We may want a variable to reference the latest version of df
each time the cell is manually run. This may change the persistent identifer on each execution. We can allow a user to encode this by adding the caret symbol (^
) to indicate the most recent version of the identifier. Each time the cell is run, the current identifier is ignored and updated to reference whatever the latest definition is. Thus, the code df$^43de1f
shows that the last time the cell was run, it referenced the output from 43de1f
, but if cell f341d3
was run most recently, the next run will update this reference to df$^f341d3
before executing the cell. (One thing that isn't clear yet is what should happen when this cell is a dependency of a downstream cell that is executing...)
We may also want to make sure that a reference persists at all times.
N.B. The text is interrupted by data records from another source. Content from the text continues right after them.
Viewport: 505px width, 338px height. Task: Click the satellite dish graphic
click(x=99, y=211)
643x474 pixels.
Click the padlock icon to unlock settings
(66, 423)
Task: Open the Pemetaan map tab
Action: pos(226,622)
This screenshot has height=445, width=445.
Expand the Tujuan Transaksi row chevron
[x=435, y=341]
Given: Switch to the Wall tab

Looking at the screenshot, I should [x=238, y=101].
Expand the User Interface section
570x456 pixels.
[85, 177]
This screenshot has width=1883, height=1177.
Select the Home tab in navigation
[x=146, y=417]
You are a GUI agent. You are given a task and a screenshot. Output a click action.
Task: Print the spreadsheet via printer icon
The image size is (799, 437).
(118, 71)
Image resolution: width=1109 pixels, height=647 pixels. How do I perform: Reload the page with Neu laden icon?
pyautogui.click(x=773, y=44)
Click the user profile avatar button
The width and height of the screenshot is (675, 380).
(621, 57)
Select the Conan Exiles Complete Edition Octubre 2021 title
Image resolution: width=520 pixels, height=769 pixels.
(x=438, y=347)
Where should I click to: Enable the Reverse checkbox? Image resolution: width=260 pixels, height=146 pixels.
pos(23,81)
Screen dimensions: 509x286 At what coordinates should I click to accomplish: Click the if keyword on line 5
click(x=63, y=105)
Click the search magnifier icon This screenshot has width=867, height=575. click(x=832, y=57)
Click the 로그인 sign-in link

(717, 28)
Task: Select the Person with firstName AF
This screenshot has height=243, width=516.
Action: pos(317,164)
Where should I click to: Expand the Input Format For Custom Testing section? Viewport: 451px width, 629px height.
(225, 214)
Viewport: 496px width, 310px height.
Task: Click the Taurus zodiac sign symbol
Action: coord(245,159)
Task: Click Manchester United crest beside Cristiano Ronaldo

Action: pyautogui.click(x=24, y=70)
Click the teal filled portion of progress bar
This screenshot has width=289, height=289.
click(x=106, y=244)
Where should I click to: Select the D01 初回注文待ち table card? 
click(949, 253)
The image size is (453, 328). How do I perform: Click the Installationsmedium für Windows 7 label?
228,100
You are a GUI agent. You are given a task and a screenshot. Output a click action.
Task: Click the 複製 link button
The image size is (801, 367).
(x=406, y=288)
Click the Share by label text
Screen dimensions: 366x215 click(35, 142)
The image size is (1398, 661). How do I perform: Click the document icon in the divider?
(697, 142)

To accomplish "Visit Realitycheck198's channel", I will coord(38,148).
We can add the =
qualifier to the identifier to make sure that only that cell is referenced. Here, the code df$=43de1f
will always reference cell 43de1f
, and it will generate an error if that cell doesn't exist. (Currently, this doesn't substantially differ from the normal df$43de1f
reference)
Often, we may wish to refer to a cell with a more meaningful tag rather than a persistent id. Here, we can refer to the tag first and (usually) auto-append the persistent id after it. Thus, a reference of df$main
refers the df
defined in the cell tagged as main
. When that cell is executed, we append the persistent id to the tag as df$main:43de1f
. By default, this is treated as df$~main:43de1f
. This means that if main
changes, we will update the persistent id accordingly. If we use the =
qualifier, this references the persistent id. Thusdf$=main:43de1f
will effectively only reference 43de1f
(the tag is only for the user). If the tag is moved or deleted, this reference should change to df$=43de1f
. If we use the ^
qualifier, we have similar behavior in that we only view this as df$^43de1f
; the tag is effectively ignored but useful as a marker for readers.
We should probably allow cells to be tagged as %tag <name>
as well as through the Jupyter interface. This also means that :
needs to be an invalid character for a tag (along with spaces).